[BEGIN GIVEN RECORDS]
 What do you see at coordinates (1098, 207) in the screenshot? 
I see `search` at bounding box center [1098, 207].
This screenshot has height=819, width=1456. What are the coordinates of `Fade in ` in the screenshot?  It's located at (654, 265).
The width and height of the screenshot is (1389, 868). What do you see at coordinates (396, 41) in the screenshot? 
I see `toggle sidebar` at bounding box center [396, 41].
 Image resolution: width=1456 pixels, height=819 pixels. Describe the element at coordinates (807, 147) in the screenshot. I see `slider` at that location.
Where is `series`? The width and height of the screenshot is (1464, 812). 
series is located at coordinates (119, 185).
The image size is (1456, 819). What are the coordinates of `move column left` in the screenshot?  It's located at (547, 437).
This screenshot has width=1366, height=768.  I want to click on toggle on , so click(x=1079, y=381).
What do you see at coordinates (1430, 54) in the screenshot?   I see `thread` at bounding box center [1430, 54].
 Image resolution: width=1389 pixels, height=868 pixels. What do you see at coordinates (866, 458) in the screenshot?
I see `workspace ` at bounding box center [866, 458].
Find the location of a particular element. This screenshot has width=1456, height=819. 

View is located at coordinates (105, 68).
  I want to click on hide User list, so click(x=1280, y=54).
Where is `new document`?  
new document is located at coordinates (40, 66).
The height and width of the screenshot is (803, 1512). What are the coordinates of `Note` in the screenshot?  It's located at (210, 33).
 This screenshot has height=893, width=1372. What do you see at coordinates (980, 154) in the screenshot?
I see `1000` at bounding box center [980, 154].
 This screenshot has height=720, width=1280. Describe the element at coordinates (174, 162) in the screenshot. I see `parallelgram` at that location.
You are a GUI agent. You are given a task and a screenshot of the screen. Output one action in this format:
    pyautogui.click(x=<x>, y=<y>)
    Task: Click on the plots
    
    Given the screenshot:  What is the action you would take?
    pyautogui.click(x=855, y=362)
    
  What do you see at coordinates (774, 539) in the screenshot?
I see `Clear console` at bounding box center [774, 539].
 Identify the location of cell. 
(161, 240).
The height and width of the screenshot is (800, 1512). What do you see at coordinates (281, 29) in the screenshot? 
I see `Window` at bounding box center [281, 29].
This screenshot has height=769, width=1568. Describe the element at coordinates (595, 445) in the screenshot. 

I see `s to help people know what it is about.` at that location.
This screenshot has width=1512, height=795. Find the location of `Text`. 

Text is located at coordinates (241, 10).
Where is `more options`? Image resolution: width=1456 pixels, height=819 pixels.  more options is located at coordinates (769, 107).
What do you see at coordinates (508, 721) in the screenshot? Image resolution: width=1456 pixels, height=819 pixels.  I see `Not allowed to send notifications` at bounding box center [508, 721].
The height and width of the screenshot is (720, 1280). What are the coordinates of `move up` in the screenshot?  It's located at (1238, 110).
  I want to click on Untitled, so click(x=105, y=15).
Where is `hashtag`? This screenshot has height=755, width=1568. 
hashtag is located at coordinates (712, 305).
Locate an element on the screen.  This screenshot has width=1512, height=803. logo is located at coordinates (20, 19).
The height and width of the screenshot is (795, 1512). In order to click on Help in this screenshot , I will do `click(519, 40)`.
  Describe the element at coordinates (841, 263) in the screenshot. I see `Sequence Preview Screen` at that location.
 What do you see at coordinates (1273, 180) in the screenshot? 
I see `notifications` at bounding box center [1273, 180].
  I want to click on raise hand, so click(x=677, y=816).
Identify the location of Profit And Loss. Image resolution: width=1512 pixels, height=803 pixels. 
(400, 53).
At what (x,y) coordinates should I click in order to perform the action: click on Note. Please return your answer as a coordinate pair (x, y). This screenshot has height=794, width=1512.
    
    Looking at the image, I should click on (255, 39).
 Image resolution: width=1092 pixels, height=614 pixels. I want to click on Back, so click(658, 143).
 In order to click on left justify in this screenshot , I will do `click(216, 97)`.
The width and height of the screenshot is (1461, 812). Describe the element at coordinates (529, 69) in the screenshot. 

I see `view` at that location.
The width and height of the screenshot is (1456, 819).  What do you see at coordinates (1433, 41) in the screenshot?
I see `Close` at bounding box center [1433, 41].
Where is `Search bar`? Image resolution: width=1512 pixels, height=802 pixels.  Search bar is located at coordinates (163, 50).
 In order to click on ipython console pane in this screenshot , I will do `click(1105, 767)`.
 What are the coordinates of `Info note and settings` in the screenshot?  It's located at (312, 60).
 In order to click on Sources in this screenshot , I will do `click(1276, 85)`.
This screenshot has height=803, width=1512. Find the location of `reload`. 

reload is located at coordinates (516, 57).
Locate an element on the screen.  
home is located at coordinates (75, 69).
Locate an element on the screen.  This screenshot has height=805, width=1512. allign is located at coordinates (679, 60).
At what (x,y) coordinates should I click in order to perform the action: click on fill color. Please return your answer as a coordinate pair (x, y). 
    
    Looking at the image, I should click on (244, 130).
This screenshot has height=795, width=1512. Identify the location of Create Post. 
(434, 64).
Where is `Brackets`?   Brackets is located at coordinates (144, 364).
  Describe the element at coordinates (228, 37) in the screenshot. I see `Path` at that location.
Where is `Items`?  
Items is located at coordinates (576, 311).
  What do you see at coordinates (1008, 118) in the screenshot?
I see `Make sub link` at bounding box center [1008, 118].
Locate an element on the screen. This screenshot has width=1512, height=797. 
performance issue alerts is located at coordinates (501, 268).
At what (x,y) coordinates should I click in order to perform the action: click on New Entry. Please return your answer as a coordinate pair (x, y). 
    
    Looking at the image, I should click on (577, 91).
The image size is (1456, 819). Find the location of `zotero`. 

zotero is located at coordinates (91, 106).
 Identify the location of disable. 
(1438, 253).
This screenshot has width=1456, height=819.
[END GIVEN RECORDS]
• [SHORT PROBLEM]:
Copy every entry above word for word, keeping each line exactly as it appears.

• [SOLUTION TO THE EXERCISE]:
 What do you see at coordinates (1098, 207) in the screenshot? 
I see `search` at bounding box center [1098, 207].
This screenshot has height=819, width=1456. What are the coordinates of `Fade in ` in the screenshot?  It's located at (654, 265).
The width and height of the screenshot is (1389, 868). What do you see at coordinates (396, 41) in the screenshot? 
I see `toggle sidebar` at bounding box center [396, 41].
 Image resolution: width=1456 pixels, height=819 pixels. Describe the element at coordinates (807, 147) in the screenshot. I see `slider` at that location.
Where is `series`? The width and height of the screenshot is (1464, 812). 
series is located at coordinates (119, 185).
The image size is (1456, 819). What are the coordinates of `move column left` in the screenshot?  It's located at (547, 437).
This screenshot has width=1366, height=768.  I want to click on toggle on , so click(x=1079, y=381).
What do you see at coordinates (1430, 54) in the screenshot?   I see `thread` at bounding box center [1430, 54].
 Image resolution: width=1389 pixels, height=868 pixels. What do you see at coordinates (866, 458) in the screenshot?
I see `workspace ` at bounding box center [866, 458].
Find the location of a particular element. This screenshot has width=1456, height=819. 

View is located at coordinates (105, 68).
  I want to click on hide User list, so click(x=1280, y=54).
Where is `new document`?  
new document is located at coordinates (40, 66).
The height and width of the screenshot is (803, 1512). What are the coordinates of `Note` in the screenshot?  It's located at (210, 33).
 This screenshot has height=893, width=1372. What do you see at coordinates (980, 154) in the screenshot?
I see `1000` at bounding box center [980, 154].
 This screenshot has height=720, width=1280. Describe the element at coordinates (174, 162) in the screenshot. I see `parallelgram` at that location.
You are a GUI agent. You are given a task and a screenshot of the screen. Output one action in this format:
    pyautogui.click(x=<x>, y=<y>)
    Task: Click on the plots
    
    Given the screenshot:  What is the action you would take?
    pyautogui.click(x=855, y=362)
    
  What do you see at coordinates (774, 539) in the screenshot?
I see `Clear console` at bounding box center [774, 539].
 Identify the location of cell. 
(161, 240).
The height and width of the screenshot is (800, 1512). What do you see at coordinates (281, 29) in the screenshot? 
I see `Window` at bounding box center [281, 29].
This screenshot has height=769, width=1568. Describe the element at coordinates (595, 445) in the screenshot. 

I see `s to help people know what it is about.` at that location.
This screenshot has width=1512, height=795. Find the location of `Text`. 

Text is located at coordinates (241, 10).
Where is `more options`? Image resolution: width=1456 pixels, height=819 pixels.  more options is located at coordinates (769, 107).
What do you see at coordinates (508, 721) in the screenshot? Image resolution: width=1456 pixels, height=819 pixels.  I see `Not allowed to send notifications` at bounding box center [508, 721].
The height and width of the screenshot is (720, 1280). What are the coordinates of `move up` in the screenshot?  It's located at (1238, 110).
  I want to click on Untitled, so click(x=105, y=15).
Where is `hashtag`? This screenshot has height=755, width=1568. 
hashtag is located at coordinates (712, 305).
Locate an element on the screen.  This screenshot has width=1512, height=803. logo is located at coordinates (20, 19).
The height and width of the screenshot is (795, 1512). In order to click on Help in this screenshot , I will do `click(519, 40)`.
  Describe the element at coordinates (841, 263) in the screenshot. I see `Sequence Preview Screen` at that location.
 What do you see at coordinates (1273, 180) in the screenshot? 
I see `notifications` at bounding box center [1273, 180].
  I want to click on raise hand, so click(x=677, y=816).
Identify the location of Profit And Loss. Image resolution: width=1512 pixels, height=803 pixels. 
(400, 53).
At what (x,y) coordinates should I click in order to perform the action: click on Note. Please return your answer as a coordinate pair (x, y). This screenshot has height=794, width=1512.
    
    Looking at the image, I should click on (255, 39).
 Image resolution: width=1092 pixels, height=614 pixels. I want to click on Back, so click(658, 143).
 In order to click on left justify in this screenshot , I will do `click(216, 97)`.
The width and height of the screenshot is (1461, 812). Describe the element at coordinates (529, 69) in the screenshot. 

I see `view` at that location.
The width and height of the screenshot is (1456, 819).  What do you see at coordinates (1433, 41) in the screenshot?
I see `Close` at bounding box center [1433, 41].
Where is `Search bar`? Image resolution: width=1512 pixels, height=802 pixels.  Search bar is located at coordinates (163, 50).
 In order to click on ipython console pane in this screenshot , I will do `click(1105, 767)`.
 What are the coordinates of `Info note and settings` in the screenshot?  It's located at (312, 60).
 In order to click on Sources in this screenshot , I will do `click(1276, 85)`.
This screenshot has height=803, width=1512. Find the location of `reload`. 

reload is located at coordinates (516, 57).
Locate an element on the screen.  
home is located at coordinates (75, 69).
Locate an element on the screen.  This screenshot has height=805, width=1512. allign is located at coordinates (679, 60).
At what (x,y) coordinates should I click in order to perform the action: click on fill color. Please return your answer as a coordinate pair (x, y). 
    
    Looking at the image, I should click on (244, 130).
This screenshot has height=795, width=1512. Identify the location of Create Post. 
(434, 64).
Where is `Brackets`?   Brackets is located at coordinates (144, 364).
  Describe the element at coordinates (228, 37) in the screenshot. I see `Path` at that location.
Where is `Items`?  
Items is located at coordinates (576, 311).
  What do you see at coordinates (1008, 118) in the screenshot?
I see `Make sub link` at bounding box center [1008, 118].
Locate an element on the screen. This screenshot has width=1512, height=797. 
performance issue alerts is located at coordinates (501, 268).
At what (x,y) coordinates should I click in order to perform the action: click on New Entry. Please return your answer as a coordinate pair (x, y). 
    
    Looking at the image, I should click on (577, 91).
The image size is (1456, 819). Find the location of `zotero`. 

zotero is located at coordinates (91, 106).
 Identify the location of disable. 
(1438, 253).
This screenshot has width=1456, height=819.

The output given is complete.